A TODDLER with a rare genetic disease has been able to move for the first time unaided after receiving a new wonder drug.

Max McCorkindale suffers from muscular atrophy which means he unable to walk or stand up on his own.

But the youngster has experienced a remarkable improvement in his condition since receiving Spinraza, which is administered through a lumber puncture every four months.

Mum Claire, 36, an optician, said: "Before he couldn't push his own wheelchair. Now he can push up onto all fours.

"You can see a big difference, it's inspiring.

"We have taken a progress video showing what he was like after two, four, and six injections. The difference is astonishing."

The Telegraph reported in June how the family had been accepted for the drug - which costs £75,000 a time.

It was hoped it would stop the tot's condition getting worse, but in fact is bringing dramatic improvement in his symptoms.

Claire said: "It re-activates the nerves to make the muscles work.

"It has strengthened Max's arms and legs. He also regularly had respiratory problems but he's not had a chest infection since June."

His dad Ross, 36, said: "He couldn't move at all, now he can roll over and kick his legs. We do play exercises with him all the time now and it is wonderful to see the progress."

Max was diagnosed last May with type one spinal muscular atrophy.

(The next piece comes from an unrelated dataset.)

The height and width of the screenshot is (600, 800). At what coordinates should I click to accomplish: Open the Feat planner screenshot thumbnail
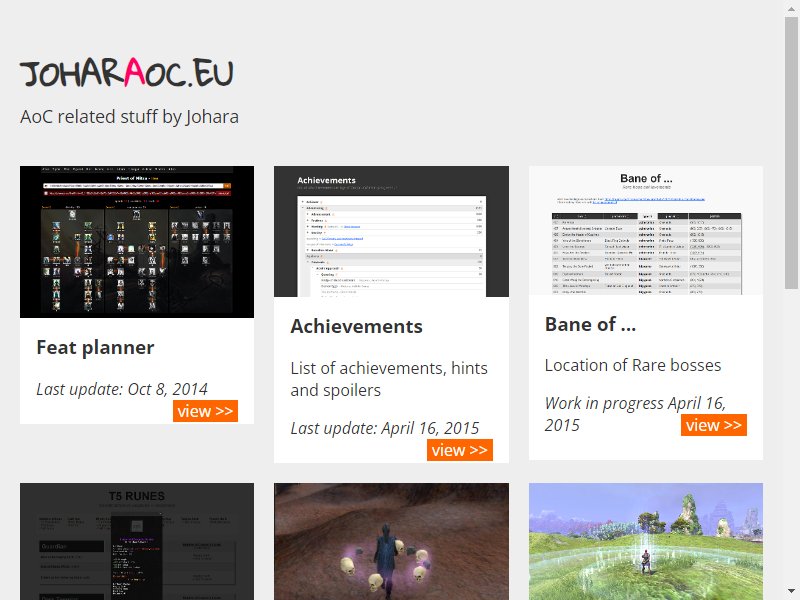point(137,242)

Claire, describes the condition as a 'child's version of motor neurone disease' and says this usually means a shorter than normal life expectancy.

She said: "There are only five or six kids in Scotland receiving this drug. It’s been approved for children under three with type 1 but means older patients are still having to fight for it.

"I feel it is a real shame that some people can't get access to it.

"Max's treatment is for life unless something better is discovered."

Their aim is to make Max as independent as possible.

Claire said: "Ideally we would like him to be able to get out of bed, into his chair and into the toilet.

"We want him to be able to do things for himself so he won't need 24-hour care.

"It's still a pipe dream perhaps for him to be able to walk but it's not the be all and end all.

"It's about Max being an independent as possible."

She and Ross were are also swift to praise the support they are receiving from specialist nurse Jennifer Dunne, who is the only paediatric neuromuscular nurse specialist in Scotland.

Claire said: "She is very up to date and up to speed and any issues we have we can phone her 24/7.

"The problem is there are only a handful of kids under 10 with the condition and we don't have anyone else to ask.

"GPs don't know very much about it but Jennifer is so clued up."

The cute chatterbox currently attends Hillend Nursery two days a week and make friends wherever he goes.

Claire said: "He's got a very magnetic personality. Everyone remembers him."

They would like Max to attend St Mary's Primary but that hinges on whether he continues to progress.

The family started fundraising for a new electric wheelchair which costs £6,000, and were moved by the Inverclyde public's response.

Ross, a bus driver, said: "We were overwhelmed. We ended up with about £20,000, people were so generous."

The family would like to thank everyone who has supported their fundraising effort and Max's new chair is on order.